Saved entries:
##############################
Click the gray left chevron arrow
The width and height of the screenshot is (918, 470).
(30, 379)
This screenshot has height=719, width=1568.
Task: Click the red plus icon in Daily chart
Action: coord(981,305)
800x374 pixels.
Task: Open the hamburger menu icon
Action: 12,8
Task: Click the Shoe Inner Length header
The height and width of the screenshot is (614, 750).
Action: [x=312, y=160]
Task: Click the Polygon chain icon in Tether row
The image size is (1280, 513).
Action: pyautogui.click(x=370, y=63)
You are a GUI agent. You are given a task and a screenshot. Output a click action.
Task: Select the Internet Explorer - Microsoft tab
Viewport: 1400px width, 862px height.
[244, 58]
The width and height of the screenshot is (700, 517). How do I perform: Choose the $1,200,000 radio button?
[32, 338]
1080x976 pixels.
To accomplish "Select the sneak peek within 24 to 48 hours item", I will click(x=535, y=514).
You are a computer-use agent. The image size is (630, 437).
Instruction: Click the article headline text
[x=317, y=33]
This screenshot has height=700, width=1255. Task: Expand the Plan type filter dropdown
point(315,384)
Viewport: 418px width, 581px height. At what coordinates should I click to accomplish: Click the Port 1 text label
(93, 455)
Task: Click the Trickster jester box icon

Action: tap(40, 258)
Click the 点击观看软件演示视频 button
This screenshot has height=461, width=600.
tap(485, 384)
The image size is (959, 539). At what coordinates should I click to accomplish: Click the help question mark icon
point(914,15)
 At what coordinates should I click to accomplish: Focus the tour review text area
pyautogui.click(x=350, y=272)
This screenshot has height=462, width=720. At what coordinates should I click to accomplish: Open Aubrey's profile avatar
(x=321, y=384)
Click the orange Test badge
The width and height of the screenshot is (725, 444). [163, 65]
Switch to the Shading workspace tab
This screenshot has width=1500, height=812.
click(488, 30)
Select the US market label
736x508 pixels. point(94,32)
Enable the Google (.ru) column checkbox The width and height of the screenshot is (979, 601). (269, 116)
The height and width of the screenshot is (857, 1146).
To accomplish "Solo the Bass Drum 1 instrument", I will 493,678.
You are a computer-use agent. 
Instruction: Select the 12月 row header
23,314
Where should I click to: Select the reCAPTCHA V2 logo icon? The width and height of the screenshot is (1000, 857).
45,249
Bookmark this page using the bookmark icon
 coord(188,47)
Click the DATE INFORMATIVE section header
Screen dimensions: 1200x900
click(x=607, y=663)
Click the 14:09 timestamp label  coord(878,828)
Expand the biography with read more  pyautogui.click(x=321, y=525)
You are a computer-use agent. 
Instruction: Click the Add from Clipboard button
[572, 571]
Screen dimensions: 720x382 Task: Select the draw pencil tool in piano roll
##############################
How to complete this task:
Repeat all the data, every line exactly.

Reply to the task:
Click the gray left chevron arrow
The width and height of the screenshot is (918, 470).
(30, 379)
This screenshot has height=719, width=1568.
Task: Click the red plus icon in Daily chart
Action: coord(981,305)
800x374 pixels.
Task: Open the hamburger menu icon
Action: 12,8
Task: Click the Shoe Inner Length header
The height and width of the screenshot is (614, 750).
Action: [x=312, y=160]
Task: Click the Polygon chain icon in Tether row
The image size is (1280, 513).
Action: pyautogui.click(x=370, y=63)
You are a GUI agent. You are given a task and a screenshot. Output a click action.
Task: Select the Internet Explorer - Microsoft tab
Viewport: 1400px width, 862px height.
[244, 58]
The width and height of the screenshot is (700, 517). How do I perform: Choose the $1,200,000 radio button?
[32, 338]
1080x976 pixels.
To accomplish "Select the sneak peek within 24 to 48 hours item", I will click(x=535, y=514).
You are a computer-use agent. The image size is (630, 437).
Instruction: Click the article headline text
[x=317, y=33]
This screenshot has height=700, width=1255. Task: Expand the Plan type filter dropdown
point(315,384)
Viewport: 418px width, 581px height. At what coordinates should I click to accomplish: Click the Port 1 text label
(93, 455)
Task: Click the Trickster jester box icon

Action: tap(40, 258)
Click the 点击观看软件演示视频 button
This screenshot has height=461, width=600.
tap(485, 384)
The image size is (959, 539). At what coordinates should I click to accomplish: Click the help question mark icon
point(914,15)
 At what coordinates should I click to accomplish: Focus the tour review text area
pyautogui.click(x=350, y=272)
This screenshot has height=462, width=720. At what coordinates should I click to accomplish: Open Aubrey's profile avatar
(x=321, y=384)
Click the orange Test badge
The width and height of the screenshot is (725, 444). [163, 65]
Switch to the Shading workspace tab
This screenshot has width=1500, height=812.
click(488, 30)
Select the US market label
736x508 pixels. point(94,32)
Enable the Google (.ru) column checkbox The width and height of the screenshot is (979, 601). (269, 116)
The height and width of the screenshot is (857, 1146).
To accomplish "Solo the Bass Drum 1 instrument", I will 493,678.
You are a computer-use agent. 
Instruction: Select the 12月 row header
23,314
Where should I click to: Select the reCAPTCHA V2 logo icon? The width and height of the screenshot is (1000, 857).
45,249
Bookmark this page using the bookmark icon
 coord(188,47)
Click the DATE INFORMATIVE section header
Screen dimensions: 1200x900
click(x=607, y=663)
Click the 14:09 timestamp label  coord(878,828)
Expand the biography with read more  pyautogui.click(x=321, y=525)
You are a computer-use agent. 
Instruction: Click the Add from Clipboard button
[572, 571]
Screen dimensions: 720x382 Task: Select the draw pencil tool in piano roll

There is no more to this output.